-“House of Debt,” by Atif Mian and Amir Sufi, which I bought through Amazon following the recommendation by Nacho González. The book argues that the global economic and financial crisis has been caused by excess debt, and that this dangerously reduces consumption and aggregate demand. The solution is a financial system that is less dependent on debt and more on equity-like instruments that share risk, along the lines of the recommendations of Robert Shiller.

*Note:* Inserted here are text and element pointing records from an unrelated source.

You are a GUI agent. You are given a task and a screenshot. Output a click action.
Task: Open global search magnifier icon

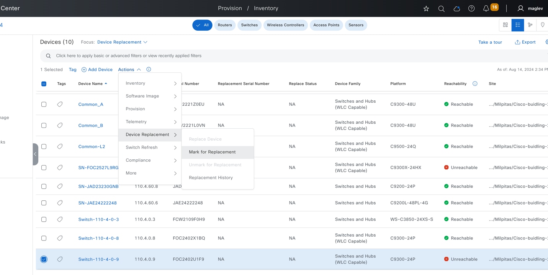pyautogui.click(x=441, y=8)
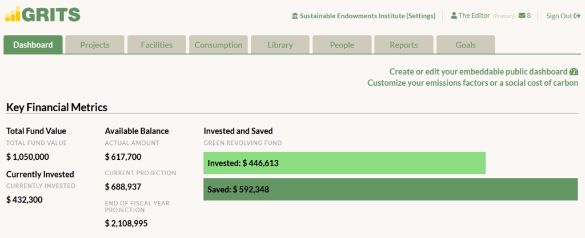Select the People tab
585x238 pixels.
[x=342, y=45]
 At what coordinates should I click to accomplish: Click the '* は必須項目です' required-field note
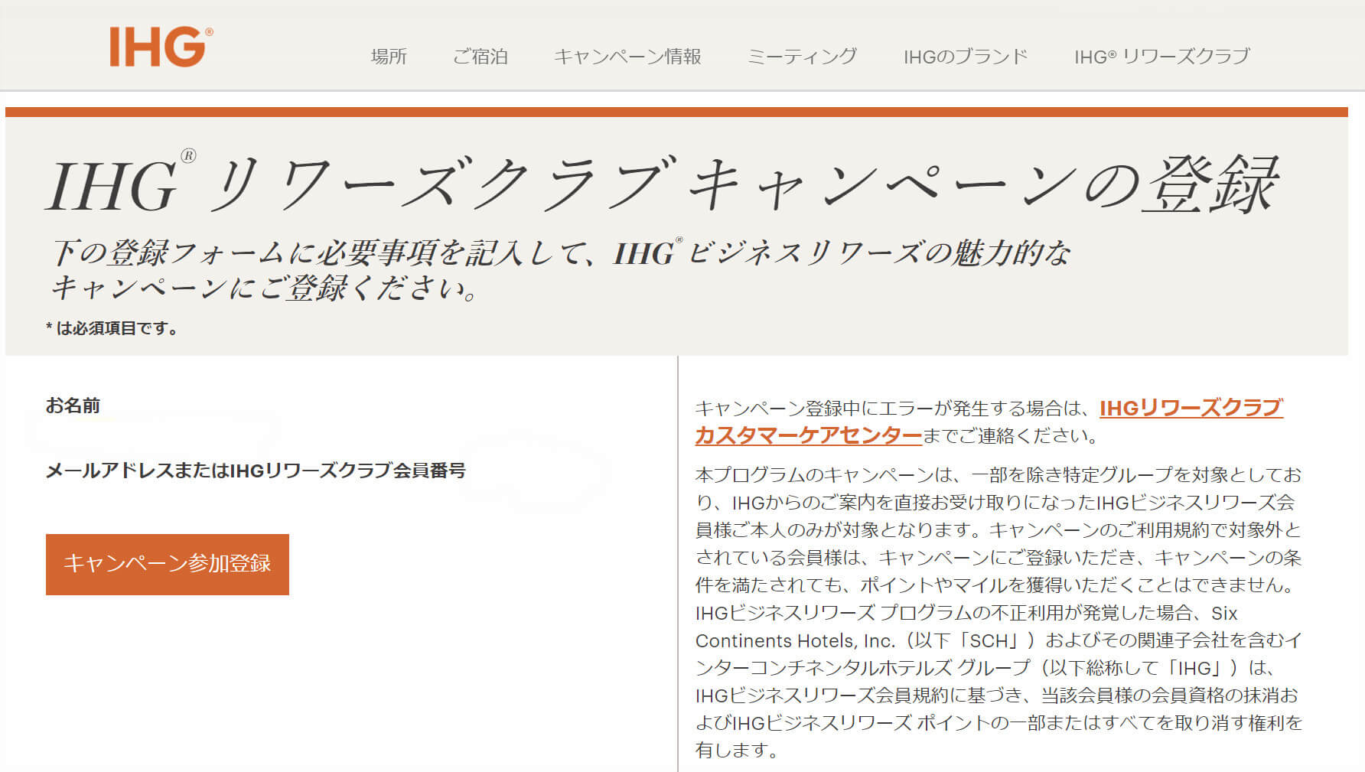pos(112,328)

-“Funding the Nation,” by Irish historian Michael Keyes, which I bought in Dublin last week. This is a book about how successful political movements, such as Irish nationalism in the XIX and XX centuries, need financial resources, and how these, in the case of Ireland, were found in Catholic parishes and among Irish-American exiles. It is the story of how financing was key, and how funds were obtained and sometimes misappropriated.
And two books that I bought yesterday in the book-shop of Barcelona’s science museum (“Cosmocaixa”), and that are representative of new frontiers of research –I will probably treat my students experimentally with them this year:
-“Networks. A Very Short Introduction,” by Guido Caldarelli and Michele Catanzaro. This belongs to the “very short introduction” collection, which has short guides on pretty much everything by prestigious scientists and experts, with good bibliographies and references. The analysis of social dynamics in networks has important applications in economics, finance and politics.
-“Neuro. The New Brain Sciences and the Management of the Mind,” by Nikolas Rose and Joelle M. Abi-Rached. They survey the burgeoning research on neuro-sciences, critically discuss their social implications, and present their applications in social and other sciences.